*The task*
Find the line with "Screen dimensions: 1000x617" in the entries below. Repeat it, every following line, and the line with "Toggle favorite star on profile thumbnail", exactly and with nothing added.

*Records provided*
-=-=-=-=-
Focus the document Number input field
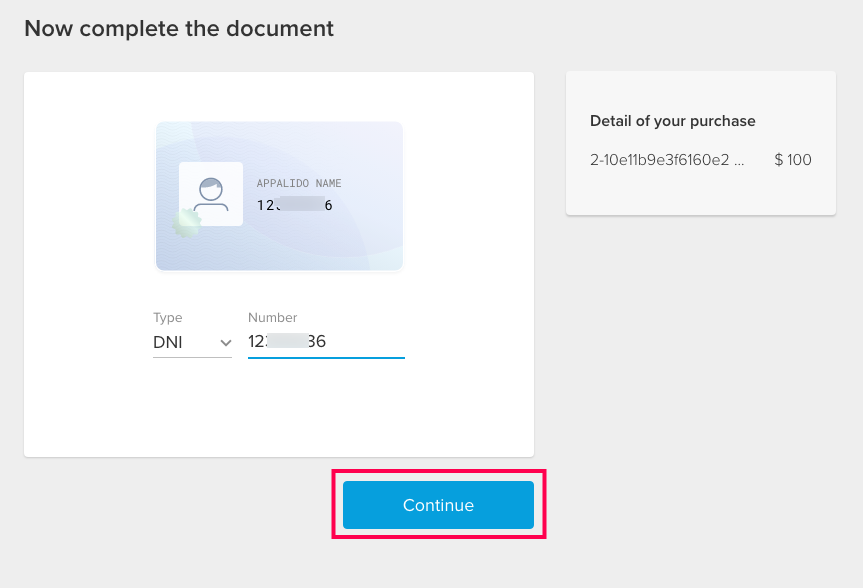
-=-=-=-=-
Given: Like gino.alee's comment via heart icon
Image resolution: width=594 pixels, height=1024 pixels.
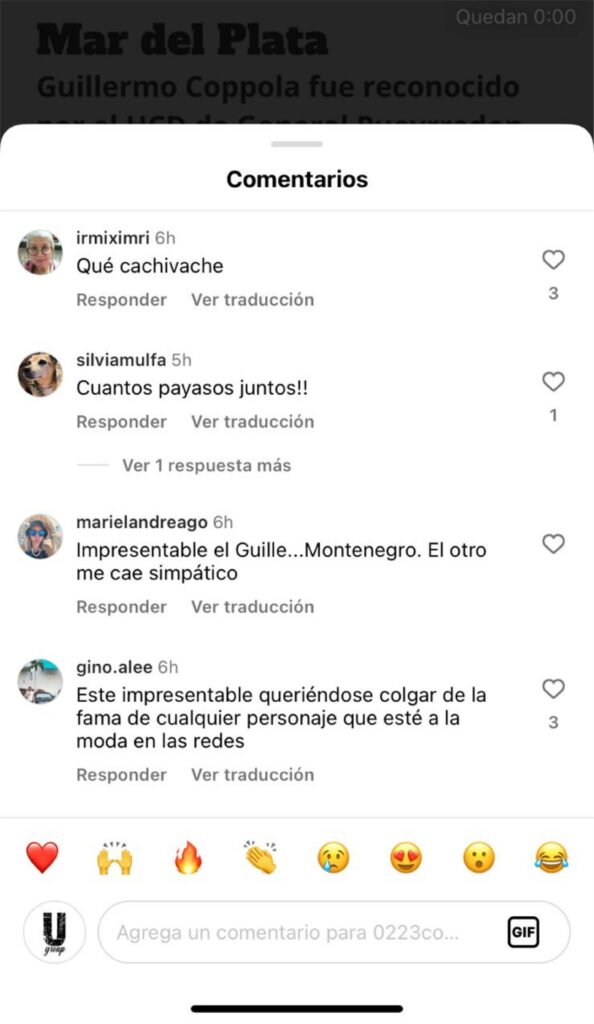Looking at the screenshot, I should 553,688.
-=-=-=-=-
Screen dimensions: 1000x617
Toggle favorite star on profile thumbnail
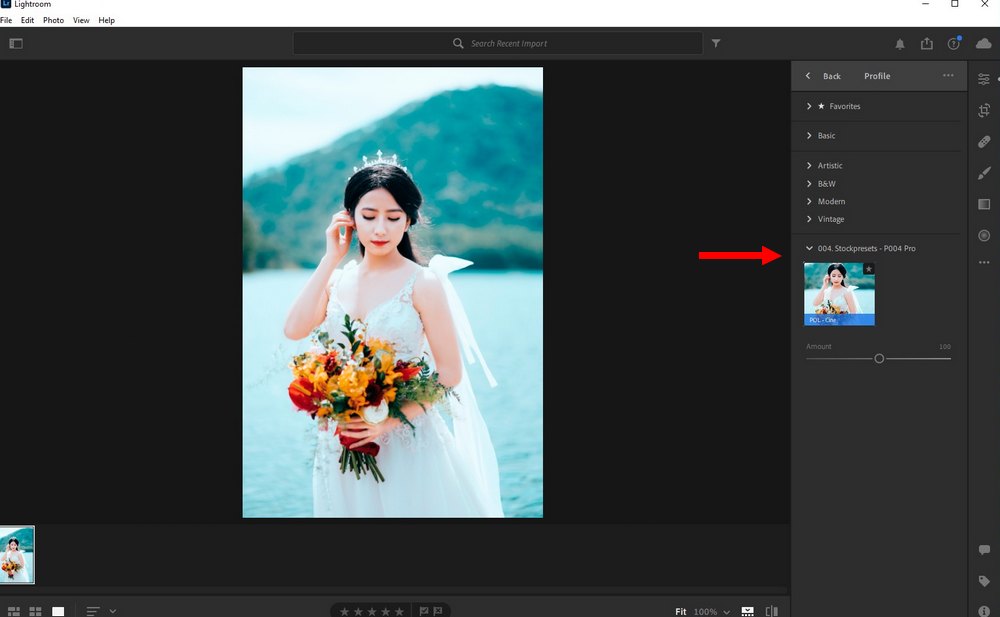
-=-=-=-=-
*Written solution*
Screen dimensions: 1000x617
Toggle favorite star on profile thumbnail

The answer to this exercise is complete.